'Про такого не слышала. Трубка как у Шерлока Холмса. Явно придуривается этот товарищ. Ну, да ладно, чего еще с этого слуги Мельпомены взять. Нам бы лишь бы снимать умел. А там уж, пусть хоть с кальяном дружит...'.
— И вот еще, прошу любить и жаловать, будущий блестящий режиссер Изя Гольдштейн. Буквально только что закончил учебу с отличием, и сразу к нам отдыхать приехал.
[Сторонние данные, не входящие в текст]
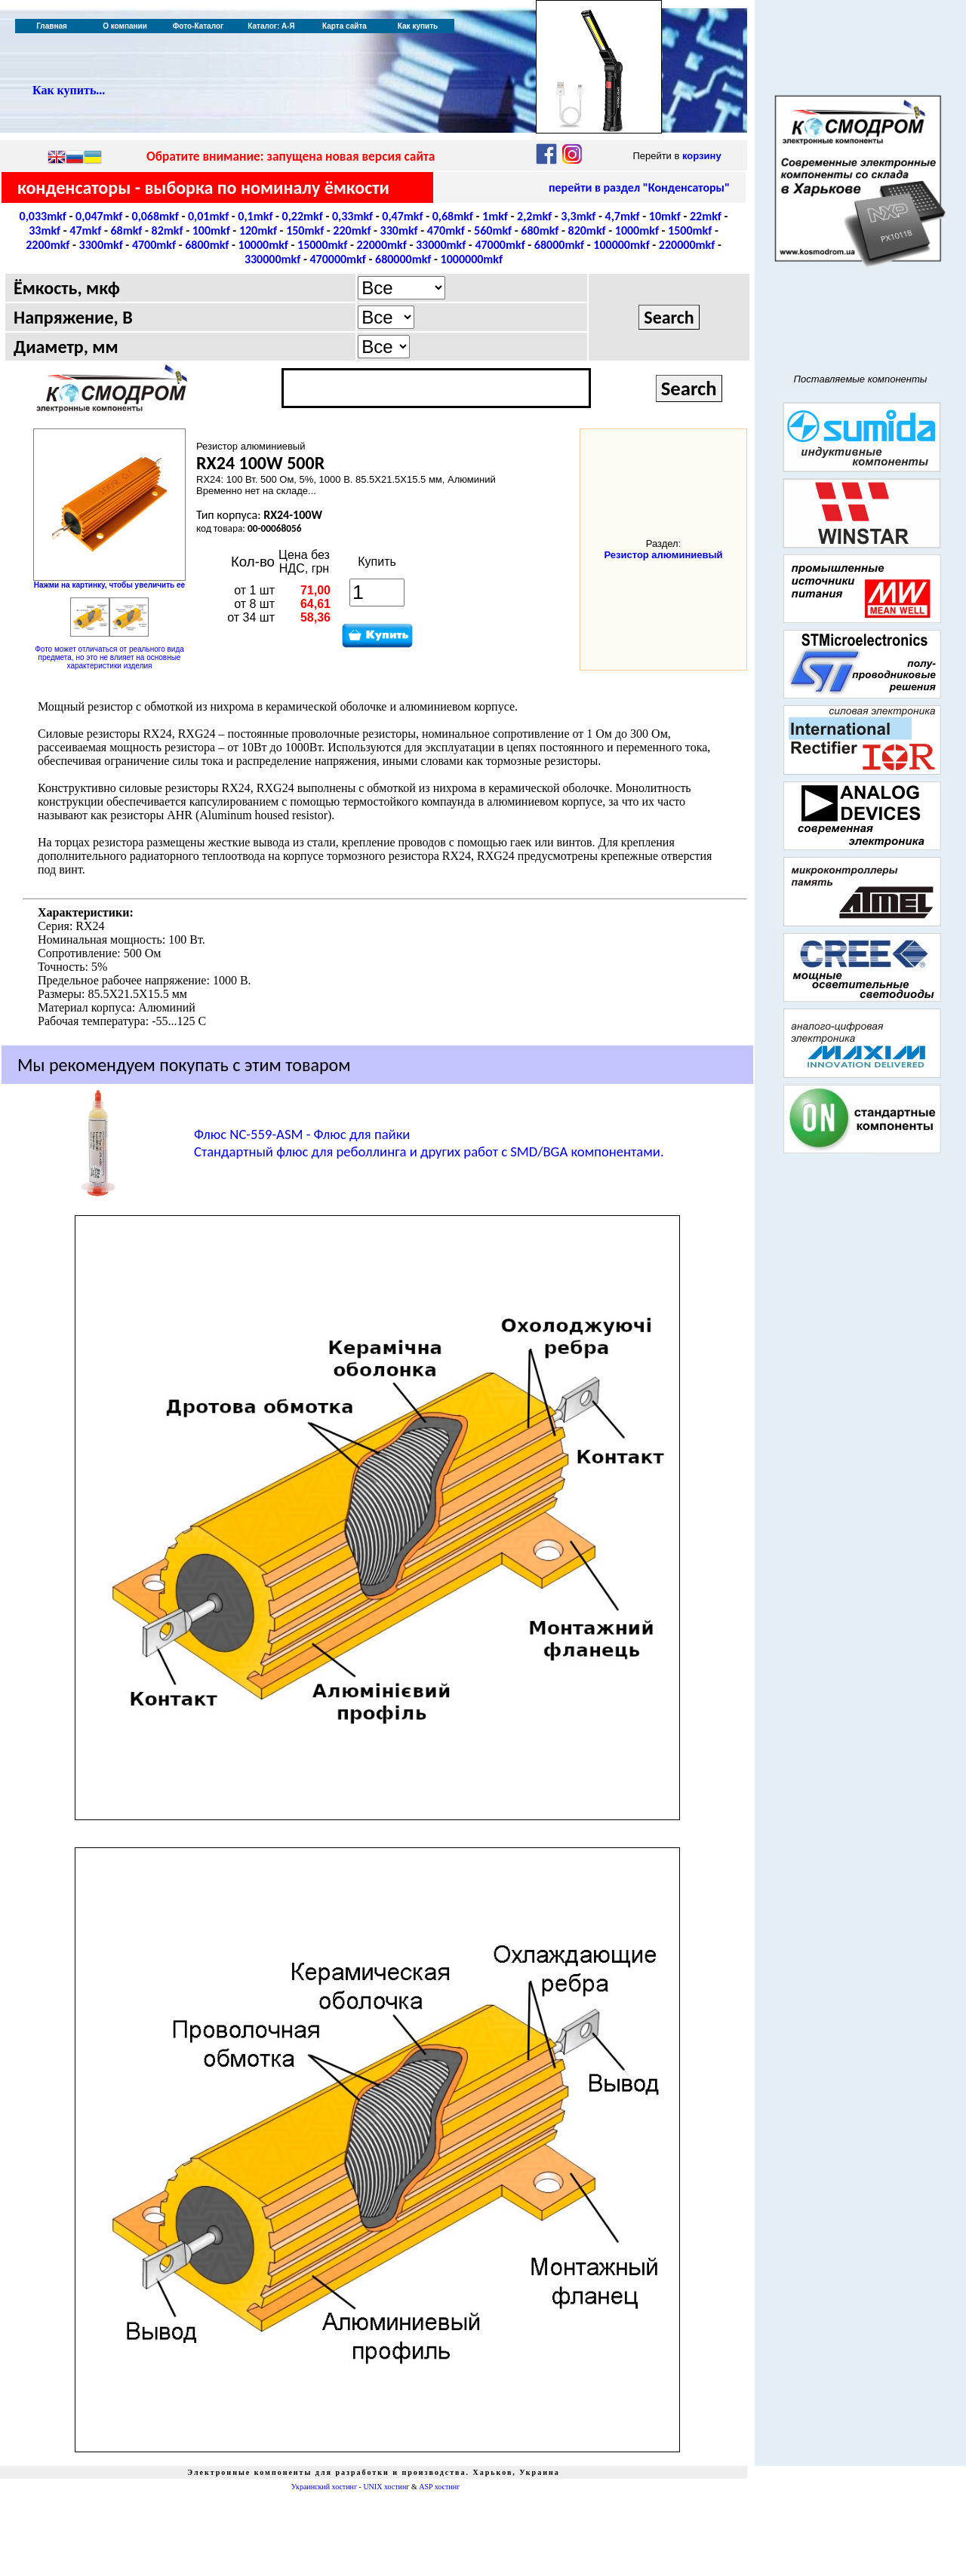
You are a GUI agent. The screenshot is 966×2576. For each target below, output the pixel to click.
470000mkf (337, 259)
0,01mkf (208, 216)
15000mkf (322, 245)
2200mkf (47, 245)
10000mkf (263, 245)
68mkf (126, 230)
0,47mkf (402, 216)
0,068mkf (155, 216)
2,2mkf (534, 216)
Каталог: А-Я (271, 26)
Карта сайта (344, 26)
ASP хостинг (439, 2486)
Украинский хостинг (324, 2486)
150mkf (305, 230)
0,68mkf (452, 216)
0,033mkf (43, 216)
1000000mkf (472, 259)
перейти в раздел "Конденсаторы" (639, 187)
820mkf (587, 230)
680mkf (539, 230)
'И за шо нам таки его прикажете любить? Нос у него классический и можно даже сказать фи'гменный. Волосы в беспорядке. Глаза правда умные, ну таки оно ж и понятно, ищите дураков на Привозе. И чего-то я ни одного его фильма не помню. Хотя... вроде бы что-то подобное в титрах документального кино звучало. Гммм. Ну и компания у нас подобралась. Редактор киножурнала, недооператор, плюс новоиспеченный кинодокументалист. И еще девица какая-то, словно мышь в углу сидит. Имя свое она так тихо пропищала, что я и не запомнила. Комбриг, начлет бригады, мой комполка, еще аж целых два комиссара... Ну и, собственно говоря, главный многостаночник этого безнадежного дела. Сценарист-истребитель, он же постановщик воздушных схваток. Мдаа'.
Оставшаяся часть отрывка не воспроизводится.